Five presumptive Yersinia colonies per sample were subcultured on Luria-Bertani (LB) agar plates. After incubation for 24 h at 30°C, one inoculation loop of bacteria was prepared as described earlier (23) and loaded into a matrix-assisted laser desorption ionization–time of flight mass spectrometry (MALDI-TOF MS) system (Microflex LT; Bruker Daltonics). The mass spectrometry fingerprint was generated with Bruker real-time classification software (version 3.0) and analyzed by using the MALDI biotyper database (last update, October 2012). The database contains the profiles from 11 Yersinia species; however, the profiles from Y. pestis strains are not included. For control purposes, the type and clinical strains Y. enterocolitica subsp. palearctica DSM 11502, Y. enterocolitica subsp. enterocolitica DSM 11503, Y. enterocolitica subsp. enterocolitica DSM 11504, and Y. pseudotuberculosis DSM 8992T were included in each MALDI-TOF MS experimental setup.

Biotyping and serotyping.

The isolates were serotyped by a slide agglutination test using Y. enterocolitica commercial antisera for the antigens O:3, O:5, O:8, O:9, and O:27 (Sifin, Berlin, Germany). To exclude autoagglutination, 1 drop of a 0.9% saline solution was mixed with the bacterial culture material prior to serotyping. Biotyping was performed at the National Reference Center for Salmonella and Other Bacterial Enteric Pathogens, Robert Koch Institute, Wernigerode, Germany. The isolates were biotyped on the basis of pyrazinamidase and Tween activity; esculin hydrolysis; indole production; and salicin, xylose, and trehalose fermentation tests according to the ISO 10273:2003 method (2, 22).

DNA isolation, 16S rRNA gene sequencing, and identification of virulence markers.

Genomic DNA was extracted by using a DNeasy tissue kit (Qiagen, Hilden, Germany). For species confirmation, a part of the 16S rRNA gene comprising 458 bp of the 533-bp PCR product was amplified by PCR and sequenced. For this, the FD1mod and r533 primer pair was used, and the cycling conditions were those used in a previously described protocol (24).

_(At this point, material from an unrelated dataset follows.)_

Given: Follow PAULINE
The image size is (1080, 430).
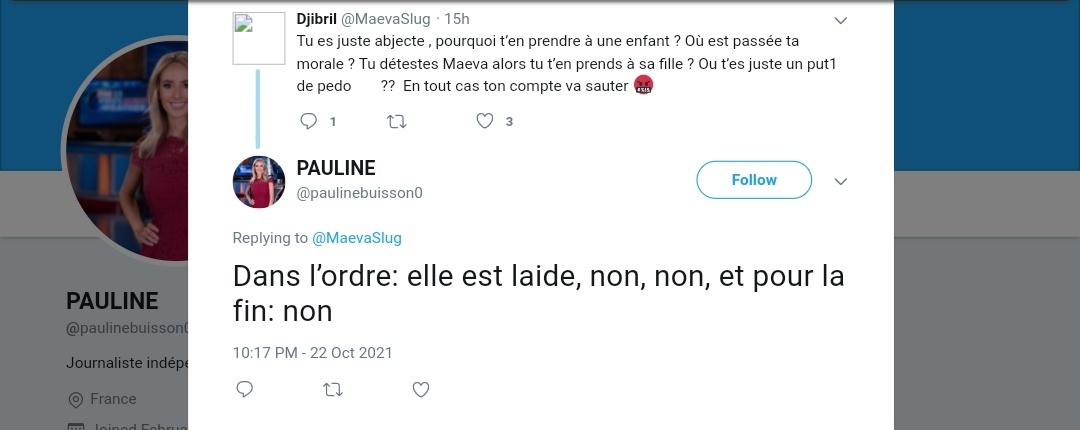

For the detection of the chromosomal gene ail, a real-time PCR assay described by Maede et al. (25) was performed on a LightCycler 480 II instrument (Roche Diagnostics, Mannheim, Germany). In addition, the presence of further chromosomal virulence genes (ystA and ystB) and the plasmid-borne virulence genes yadA, virF, and yopT was investigated by PCR amplification as described earlier (26, 27).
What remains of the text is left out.